## GIVEN ENTRIES
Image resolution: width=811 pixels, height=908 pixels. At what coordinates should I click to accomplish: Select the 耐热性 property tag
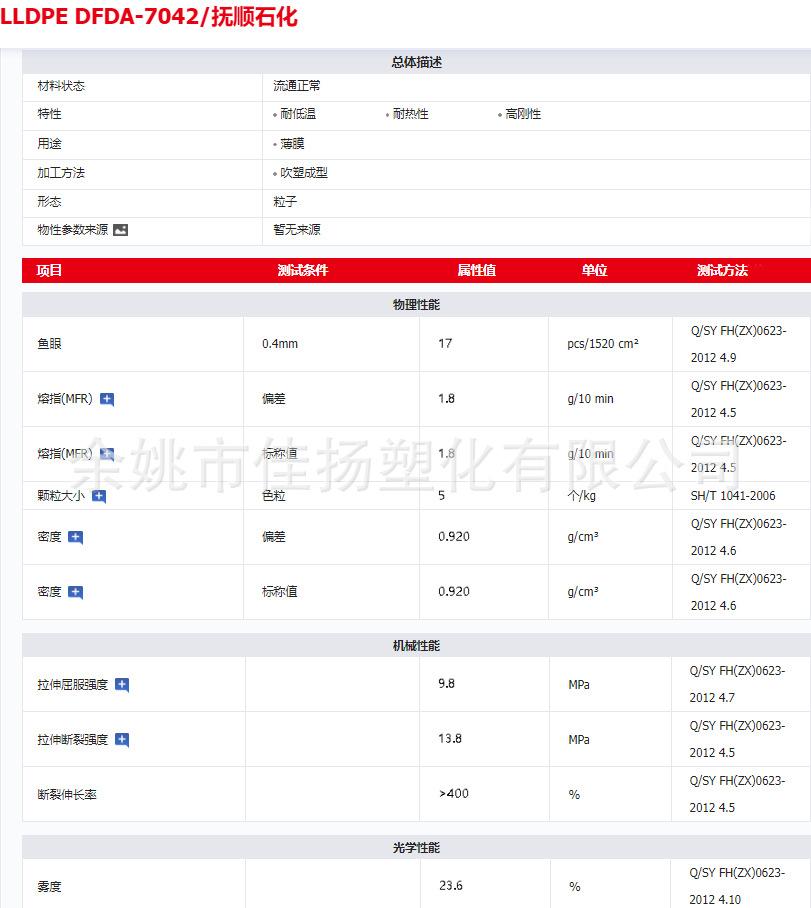click(410, 114)
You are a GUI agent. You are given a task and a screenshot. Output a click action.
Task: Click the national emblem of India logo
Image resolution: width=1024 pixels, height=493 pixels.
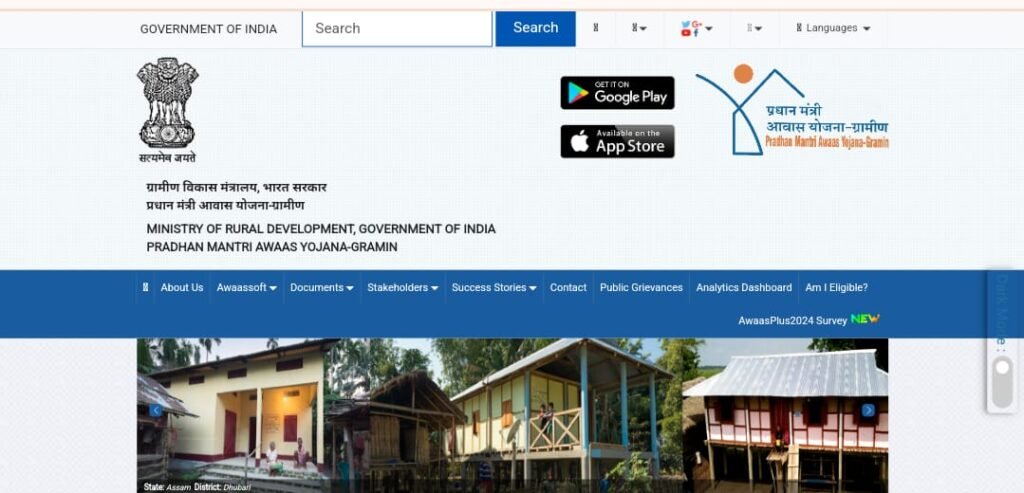point(167,110)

## YOUR OBJECTIVE
Copy out the material above in full and exactly; its pictures are not to appear.

## RESPONSE TO THIS EXERCISE
Image resolution: width=811 pixels, height=908 pixels. At what coordinates should I click to accomplish: Select the 耐热性 property tag
click(410, 114)
You are a GUI agent. You are given a task and a screenshot. Output a click action.
Task: Click the national emblem of India logo
Image resolution: width=1024 pixels, height=493 pixels.
point(167,110)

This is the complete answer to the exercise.